#### [The task]
Check each line below for the word "screenshot". Then give only how many lines have it.

----- Records to process -----

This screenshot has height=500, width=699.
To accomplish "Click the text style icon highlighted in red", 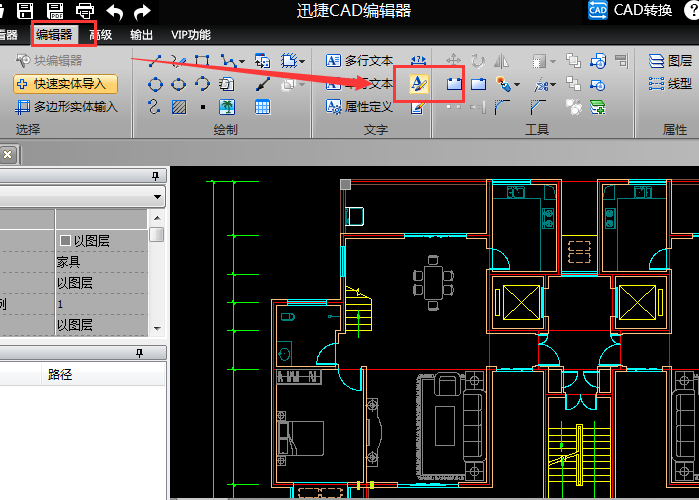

-----
----- Records to process -----

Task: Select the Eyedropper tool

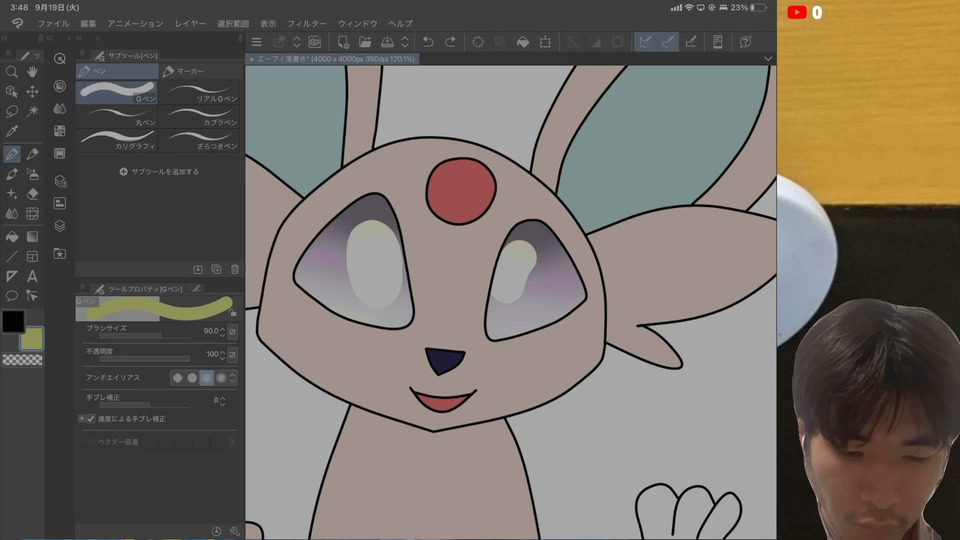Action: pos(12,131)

-----
----- Records to process -----

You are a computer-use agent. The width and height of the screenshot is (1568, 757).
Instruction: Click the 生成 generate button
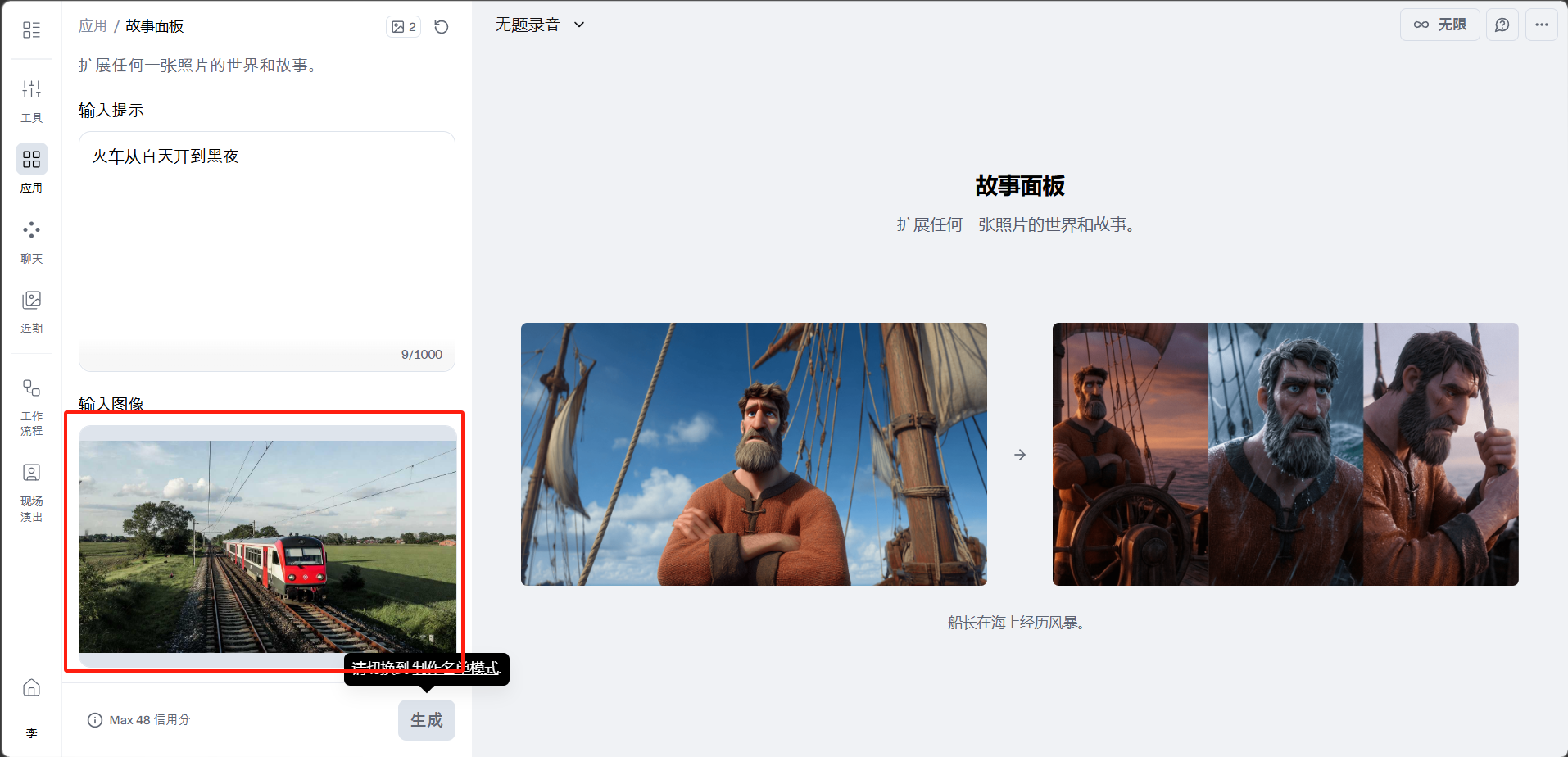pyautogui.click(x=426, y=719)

-----

#### [Exercise output]
2